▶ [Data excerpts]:
━━━━━━━━━━━━━━━━━━━━

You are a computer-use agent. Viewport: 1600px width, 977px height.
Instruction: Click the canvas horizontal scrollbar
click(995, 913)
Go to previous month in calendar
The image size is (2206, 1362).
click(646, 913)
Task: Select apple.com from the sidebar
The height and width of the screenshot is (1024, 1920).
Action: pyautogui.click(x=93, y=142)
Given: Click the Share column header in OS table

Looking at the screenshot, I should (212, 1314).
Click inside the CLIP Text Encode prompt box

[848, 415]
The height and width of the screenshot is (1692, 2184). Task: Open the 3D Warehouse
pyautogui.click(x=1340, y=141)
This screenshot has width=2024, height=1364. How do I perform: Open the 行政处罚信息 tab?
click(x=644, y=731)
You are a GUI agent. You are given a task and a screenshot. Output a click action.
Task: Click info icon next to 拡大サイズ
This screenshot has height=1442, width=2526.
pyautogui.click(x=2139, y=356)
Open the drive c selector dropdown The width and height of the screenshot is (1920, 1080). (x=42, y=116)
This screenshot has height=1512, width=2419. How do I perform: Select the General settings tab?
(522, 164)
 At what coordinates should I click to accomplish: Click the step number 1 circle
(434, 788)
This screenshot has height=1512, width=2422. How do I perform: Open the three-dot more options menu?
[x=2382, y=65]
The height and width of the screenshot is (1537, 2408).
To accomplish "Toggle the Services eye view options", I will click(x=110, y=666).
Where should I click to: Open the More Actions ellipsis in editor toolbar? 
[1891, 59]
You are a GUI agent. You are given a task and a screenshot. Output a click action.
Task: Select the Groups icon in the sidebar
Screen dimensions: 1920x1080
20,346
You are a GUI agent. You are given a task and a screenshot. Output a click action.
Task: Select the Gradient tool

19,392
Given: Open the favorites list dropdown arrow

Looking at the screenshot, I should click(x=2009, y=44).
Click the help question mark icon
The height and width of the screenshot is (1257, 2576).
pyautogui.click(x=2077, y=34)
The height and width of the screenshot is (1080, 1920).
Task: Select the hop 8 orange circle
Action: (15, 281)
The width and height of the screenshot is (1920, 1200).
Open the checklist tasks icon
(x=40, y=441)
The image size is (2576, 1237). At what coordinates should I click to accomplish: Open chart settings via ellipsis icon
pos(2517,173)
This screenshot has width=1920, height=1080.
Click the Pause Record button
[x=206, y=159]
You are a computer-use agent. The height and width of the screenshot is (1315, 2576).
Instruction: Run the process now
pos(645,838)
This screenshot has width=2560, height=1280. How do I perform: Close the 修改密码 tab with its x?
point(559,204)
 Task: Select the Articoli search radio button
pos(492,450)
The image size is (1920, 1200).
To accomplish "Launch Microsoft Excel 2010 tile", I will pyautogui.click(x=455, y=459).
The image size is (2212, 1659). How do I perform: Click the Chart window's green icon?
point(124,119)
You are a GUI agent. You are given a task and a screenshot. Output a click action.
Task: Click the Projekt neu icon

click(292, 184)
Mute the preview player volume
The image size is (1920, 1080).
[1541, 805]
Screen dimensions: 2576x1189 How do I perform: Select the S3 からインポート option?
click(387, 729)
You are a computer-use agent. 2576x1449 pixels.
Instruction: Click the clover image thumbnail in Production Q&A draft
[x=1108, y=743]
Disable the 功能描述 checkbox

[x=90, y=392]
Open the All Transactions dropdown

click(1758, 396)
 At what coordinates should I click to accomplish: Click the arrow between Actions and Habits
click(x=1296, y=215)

━━━━━━━━━━━━━━━━━━━━

▶ [Exercise brief]:
The answer must consist of each line from the entries that contains the string "computer".

▶ [Response below]:
You are a computer-use agent. Viewport: 1600px width, 977px height.
You are a computer-use agent. The height and width of the screenshot is (1315, 2576).
You are a computer-use agent. 2576x1449 pixels.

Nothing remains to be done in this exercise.